Belly Fat Exercises – Training For Chiseled AbsBelly Fat Exercises – Training For Chiseled Abs

If insanity can be defined as doing the same thing and expecting a different result, then a lot of lunatics are doing an awful lot of sit-ups among other similar belly fat exercises. Most of us treat ab training as a necessary chore, methodically racking up reps with the same intensity we apply to flossing our teeth. Same lethargic routine, same stagnant progress, and still we do it all over again next time. It’s time to stop the madness.

Fearing a bigger waist, many people do high reps precisely to avoid growing their abs. They want to keep their waists toned and defined – the classic chiseled look.

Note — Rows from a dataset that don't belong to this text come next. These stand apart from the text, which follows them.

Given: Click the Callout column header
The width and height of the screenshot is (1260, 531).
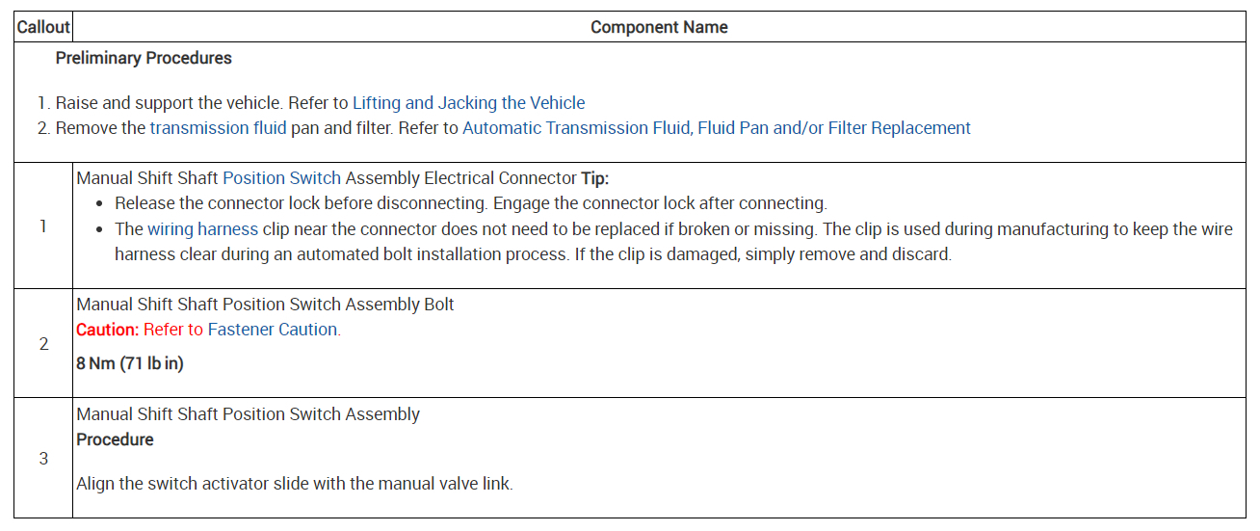Looking at the screenshot, I should point(43,27).
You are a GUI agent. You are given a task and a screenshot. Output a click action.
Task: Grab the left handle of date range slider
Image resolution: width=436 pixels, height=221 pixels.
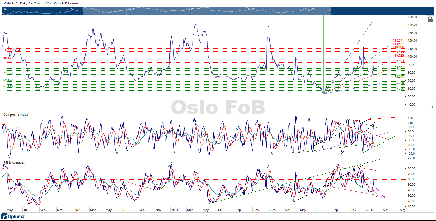click(84, 11)
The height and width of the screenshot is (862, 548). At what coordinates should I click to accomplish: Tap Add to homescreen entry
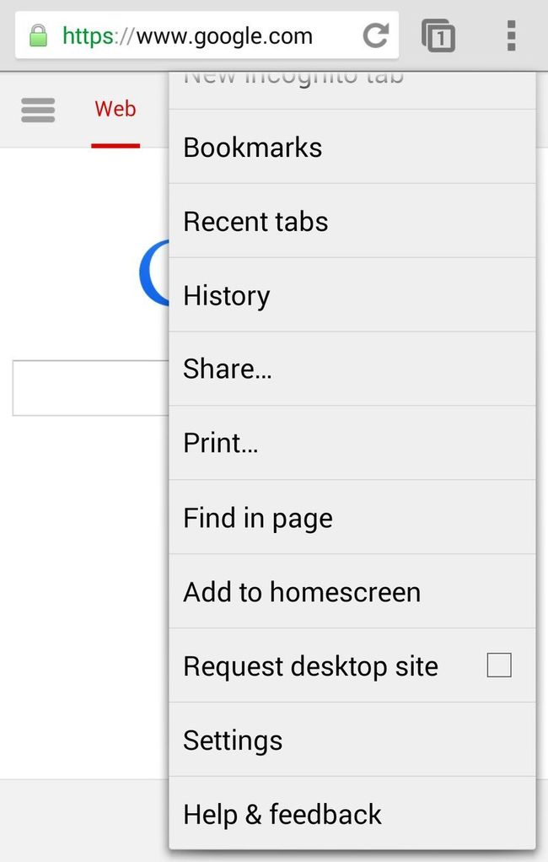coord(302,592)
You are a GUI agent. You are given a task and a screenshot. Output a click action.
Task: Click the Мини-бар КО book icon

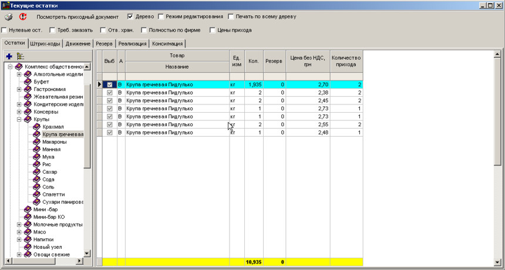coord(28,217)
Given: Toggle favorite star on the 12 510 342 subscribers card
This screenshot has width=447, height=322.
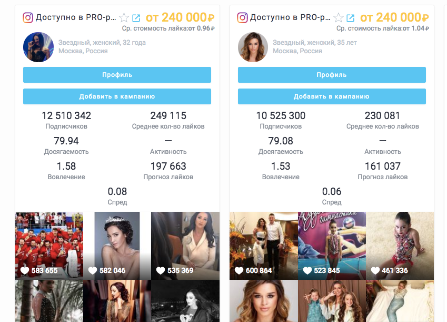Looking at the screenshot, I should click(124, 18).
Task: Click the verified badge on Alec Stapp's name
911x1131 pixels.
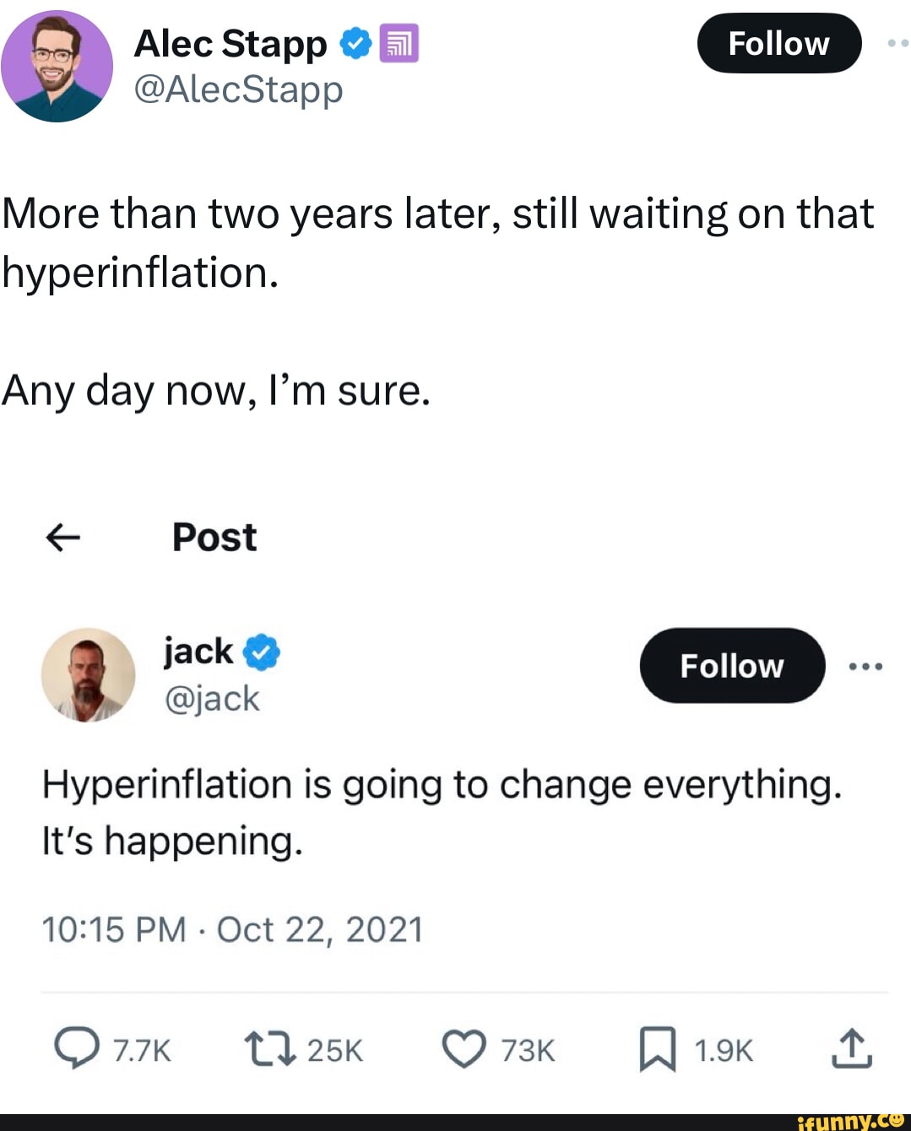Action: click(x=356, y=42)
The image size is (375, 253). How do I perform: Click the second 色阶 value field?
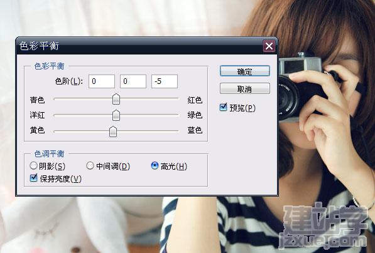(x=133, y=81)
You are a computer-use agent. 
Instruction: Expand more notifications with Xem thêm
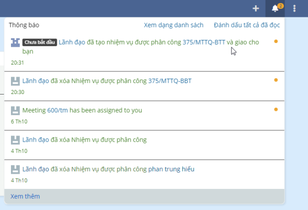(25, 196)
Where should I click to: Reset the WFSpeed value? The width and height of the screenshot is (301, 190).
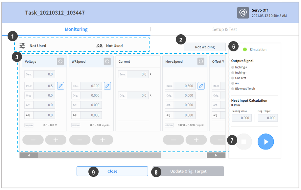(107, 62)
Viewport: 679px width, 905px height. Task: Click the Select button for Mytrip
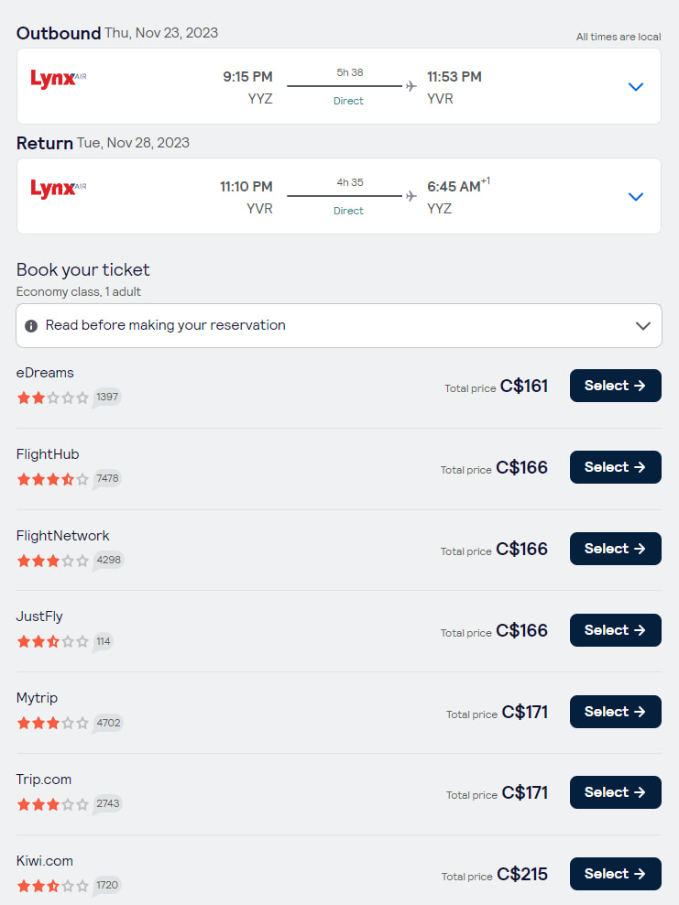point(615,712)
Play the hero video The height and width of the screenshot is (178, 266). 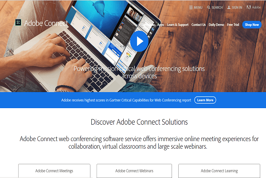139,41
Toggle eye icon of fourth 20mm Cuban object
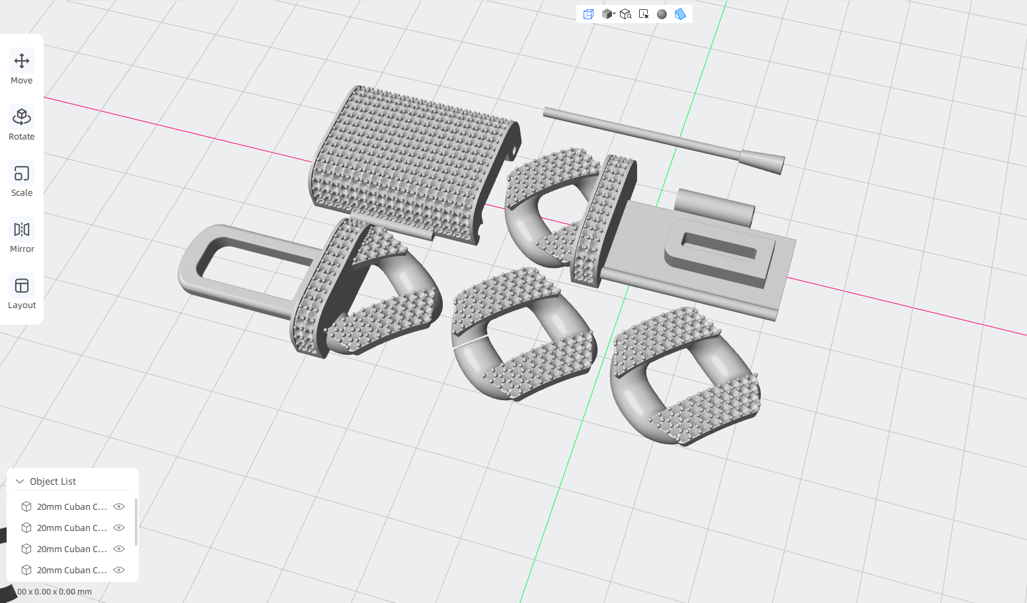Viewport: 1027px width, 603px height. (x=119, y=570)
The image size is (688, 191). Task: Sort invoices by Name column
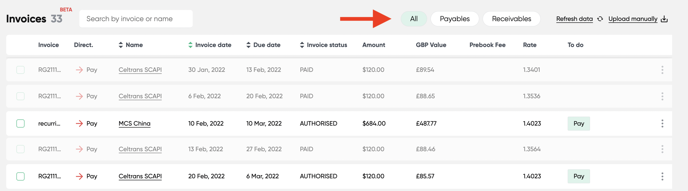(x=121, y=45)
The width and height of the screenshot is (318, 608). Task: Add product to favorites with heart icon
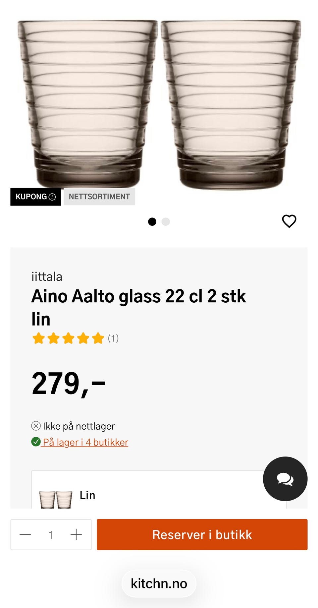(x=289, y=221)
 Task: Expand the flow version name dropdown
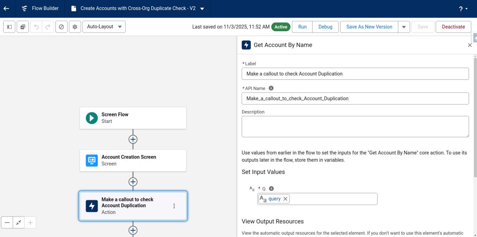click(x=202, y=9)
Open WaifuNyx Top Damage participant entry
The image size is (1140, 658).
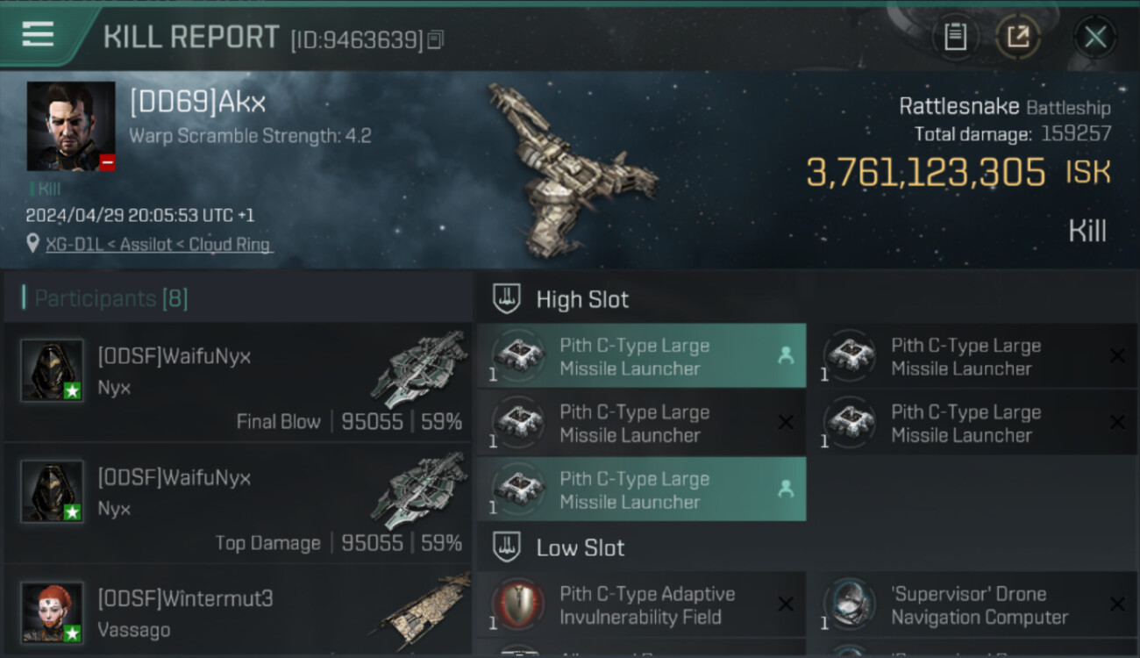click(x=238, y=504)
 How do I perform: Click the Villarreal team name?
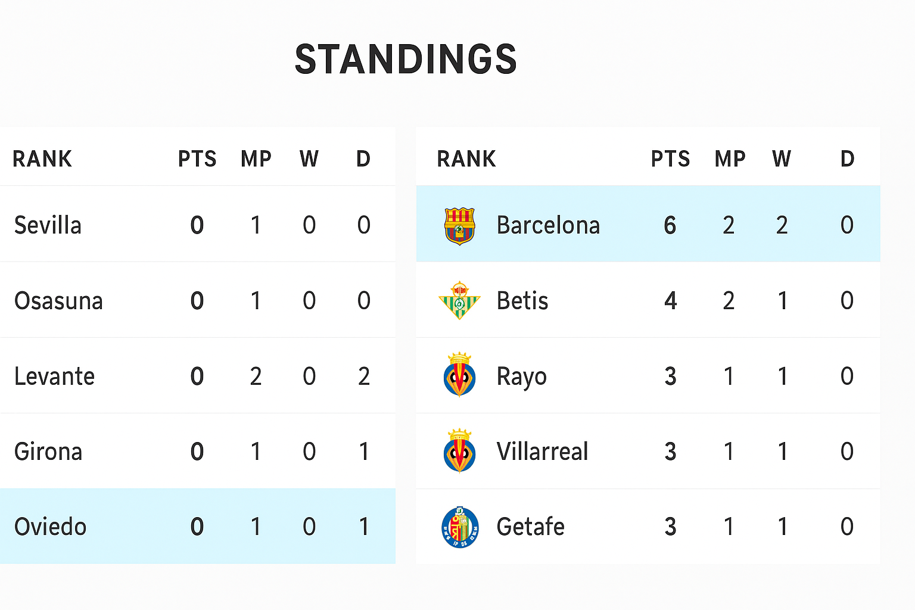[x=542, y=452]
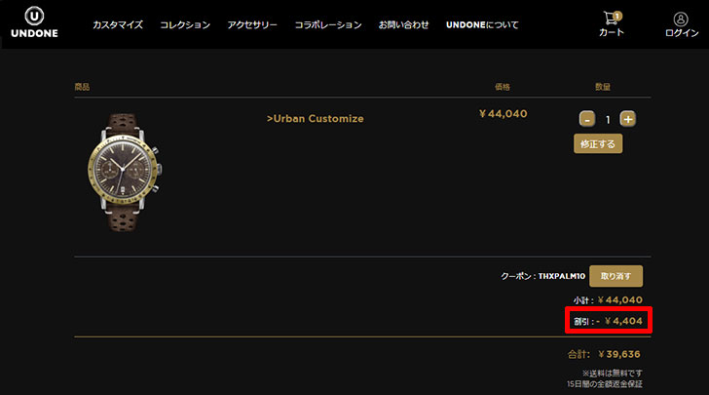Click the quantity value field
The width and height of the screenshot is (709, 395).
(608, 119)
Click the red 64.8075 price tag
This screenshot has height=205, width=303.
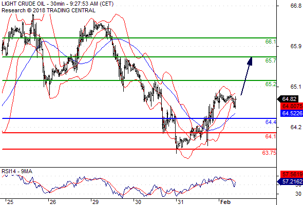[x=292, y=106]
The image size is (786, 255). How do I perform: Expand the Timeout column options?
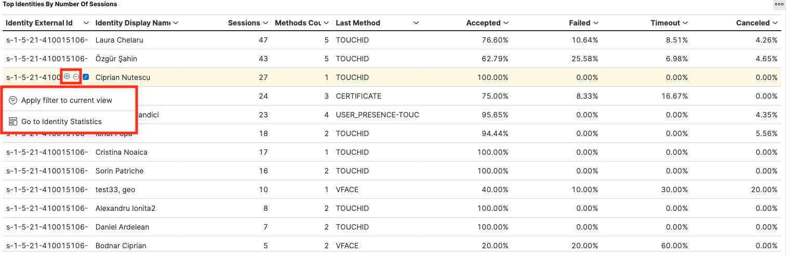point(685,23)
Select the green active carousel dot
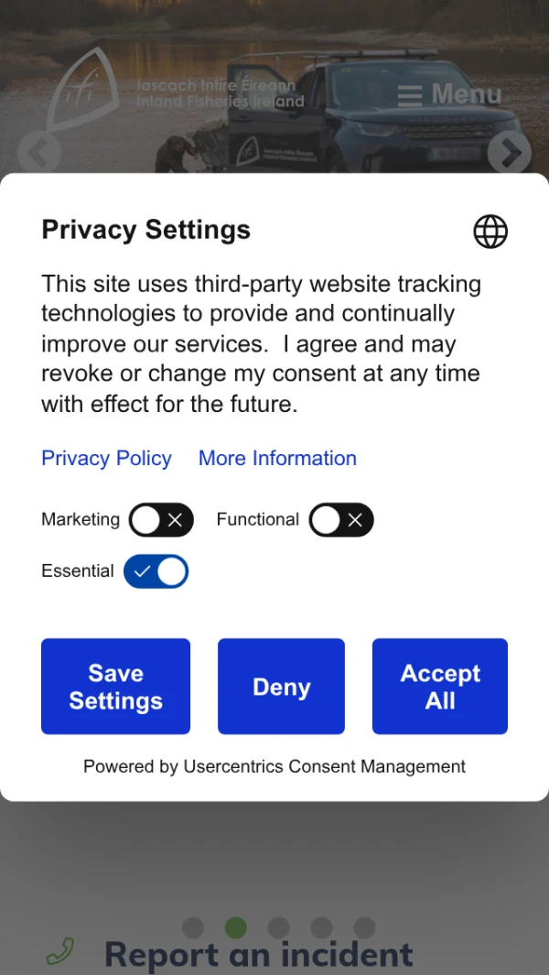This screenshot has width=549, height=975. pyautogui.click(x=236, y=927)
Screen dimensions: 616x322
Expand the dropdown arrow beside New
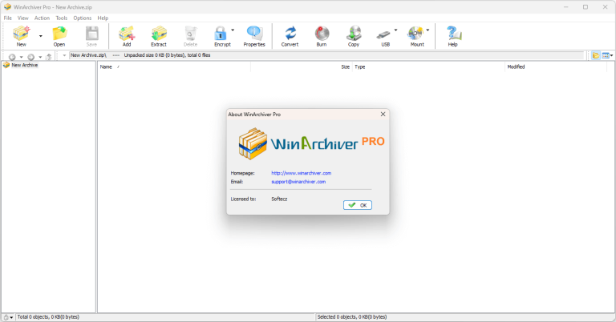[40, 30]
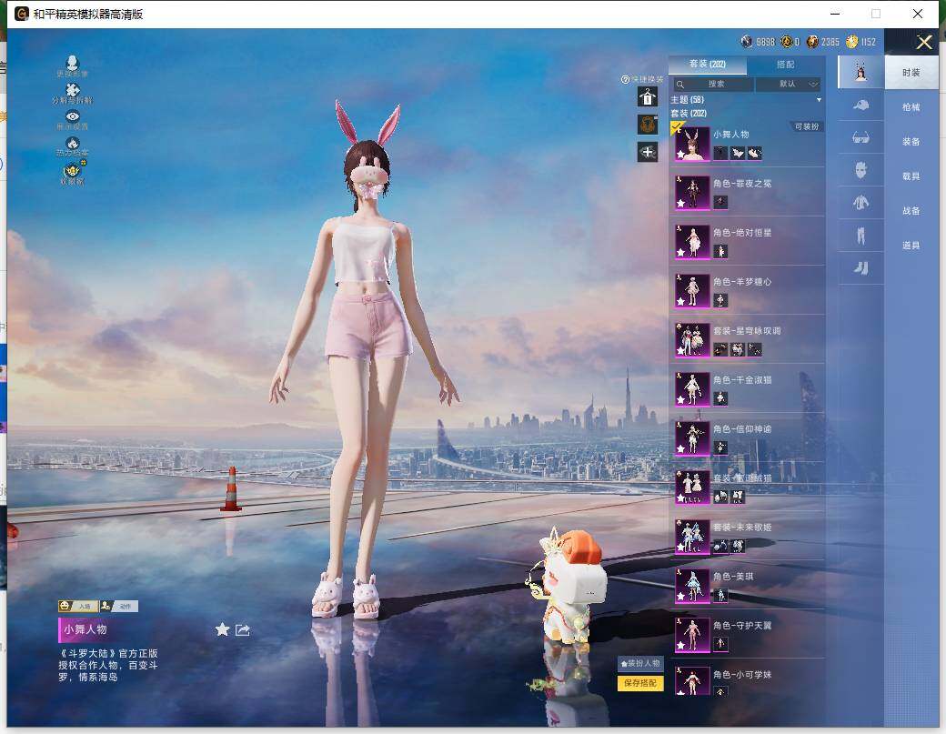
Task: Open the 枪械 menu category
Action: [x=911, y=107]
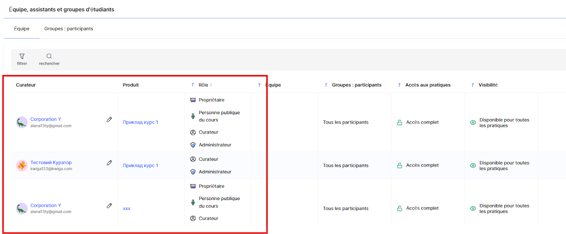
Task: Click Tous les participants in Тестовий Куратор row
Action: pyautogui.click(x=346, y=165)
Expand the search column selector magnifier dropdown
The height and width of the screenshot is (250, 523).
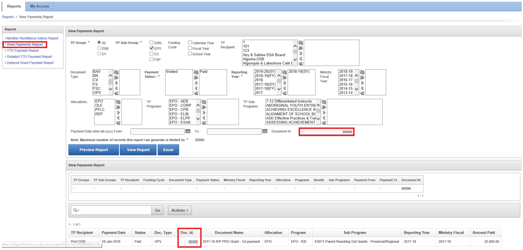76,210
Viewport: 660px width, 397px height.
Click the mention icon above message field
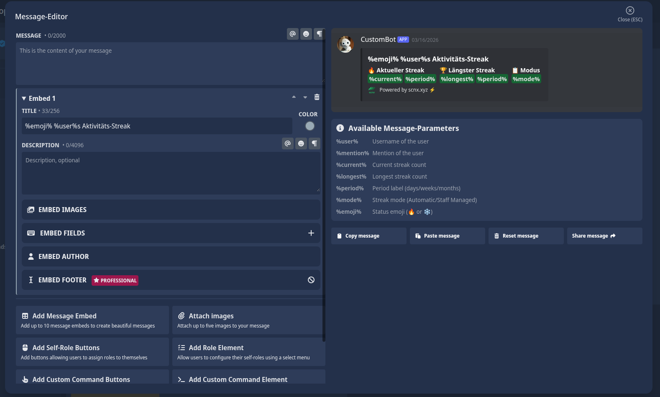(x=293, y=34)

Fear not: the abs typically don’t grow much, even with heavy weights and low reps. Furthermore, to get the look you seek – deep abdominal definition – you need to maximize your midsection muscle. Just as a sculptor chiseling a statue’s waist day after daywould quickly find himself shaving off details, you can’t simply subtract your way to great abs. You need to do some addition.

The following 3 month training program is designed to add to your abs by both increasing the intensity and altering the stress each month. Here’s the plan:

Month One:
The focus is one endurance, though not with the endless reps too many people do. Instead, utilize moderate reps and intensity with limited sets.

The Workout:

Hanging Knee Raises: Hang from an overhead bar. With your knees bent 90 degrees flex your abs to curl you hips toward your chest. Do controlled, fluid movements without swinging.

Rope Cable Crunch: Grasp a rope attached to a high pulley at a cable station. Kneel on the floor facing the station and hold the rope slightly above your head. Flex your abs to pull your shoulders down towards your hips. Hold briefly at each contraction.

Russian Twist: Lie face-up on the floor. Extend your arms overhead, grasping something secure. Keeping your shoulders on the floor but elevating your hips slightly, extend your legs above you and slowly lower them to the floor on the right side. Reverse to touch the floor on the left side.

Do 3 sets of 15 reps on each exercise.

Month Two:
With the emphasis on strength and growth, you’ll increase the intensity and rest periods. The exercises chosen will work your mid-section in conjunction with stabilizing muscles.

The Workout

Prone Back Extension: Lie face down on the floor. Secure your ankles and hold your arms out straight in front of you. Raise your shoulders and chest off the floor as high as possible. Hold briefly.

Exercise Ball Crunch: Lie face up on a Swiss ball and place your feet on the floor. Pick a point on the ceiling and focus throughout the movement on it. The closer together your feet are, the less stable your position and thus the more difficult the exercise.

Roman Chair Back Extension: Position yourself face down in a Roman Chair. Bend at the hips until your upper body is at a 90 degree angle to your lower body, then return tothe start position.

Do 3 sets of 12 reps on each exercise.

Month Three:
The final phase focuses on strength and power with moderate to heavy reps and intensity. Speed plays a crucial role. The first three exercises are plyometric and should be performed explosively to activate fast-twitch fibers.

The Workout

Hanging Leg Raise with medicine ball kick-back: Hang from an overhead bar so your feet almost touch the floor. Have someone roll a medicine ball toward your feet. When the ball reaches you, kick it away as you bring your legs up.

Exercise Ball Crunch with medicine ball throw: Do a crunch on a Swiss ball and throw a medicine ball to a partner at the top of each rep. Hold the contracted position as your partner throws the ball back to you. Use your abs to resist the direction of the ball as you return to the starting position.

Cable Woodchopper: Stand at a cable station so that the high pulley is above and in front of your right shoulder. Grasp a D-handle with both hands. Pull it across to the front of your body to your left hip, rotating at the waist. Work both sides.

Do 3 sets of 10 reps on each exercise.

With this plan in hand, your days of mindlessly ripping out on the same no intensity, standard belly fat exercises are over. Not only will you now be putting an end to boring ab training, but you’ll be crafting a strong, ripped mid-section.